In the June 16, 1945 edition of The Blood-Horse editor J.A. Estes told us:
“Racing, since it weighed anchor last month, has gained full speed in a remarkably short period. Its sails are now bellied deep in a full breeze, and the old boat is really hitting it off over the bounding main. It’s quite a sight, the way she’s going.
“There is, in short, a tremendous new enthusiasm for racing. It has been manifested principally because people have money to enjoy something which, to some degree, had been denied them by the circumstances of previous years.”
The situation the industry faces today, however, is vastly different from the one 75 years ago.

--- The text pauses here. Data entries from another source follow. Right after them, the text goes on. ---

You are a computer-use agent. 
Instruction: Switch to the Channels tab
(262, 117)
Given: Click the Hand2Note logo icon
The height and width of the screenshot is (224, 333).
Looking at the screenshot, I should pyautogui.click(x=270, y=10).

In early summer 1945 the mood was euphoric. The country had defeated a great enemy and had another one, Japan, on the run. In today’s global pandemic we face an enemy we can’t see and know little about…and even less how to contain it effectively. While we’d like to think there’s an end game in sight, we’re kidding ourselves.
In this country COVID-19 wasn’t really taken seriously until a few weeks ago. While all the early indicators—school closures and travel restrictions—were originally listed as lasting a few weeks, we don’t know at this point how long they will continue. Our gut feeling is it will be later rather than sooner.
The pandemic has already had a devastating impact financially on local, national, and global commerce. Socially, things that were acceptable a month ago—even a week ago—are now taboo.
Once travel and commerce resumes, will there continue to be an appetite for people to congregate in large groups…attend a convention or large banquet…or even dine in a crowded restaurant?
This week’s announcement of delaying the Kentucky Derby Presented by Woodford Reserve (G1) to Sept. 5 was the right move for March 17. However, targets seem to be moving each and every day. Will it be seen as being the right move a month from now?
Think about this: Once the world comes out of an extended period without social interaction, we will quickly discover what the world can live with…and live without. Habits will change. Economic Darwinism will move at warp speed.
Our sport of Thoroughbred racing—collectively and collaboratively—needs to be very careful and make sure it remains relevant.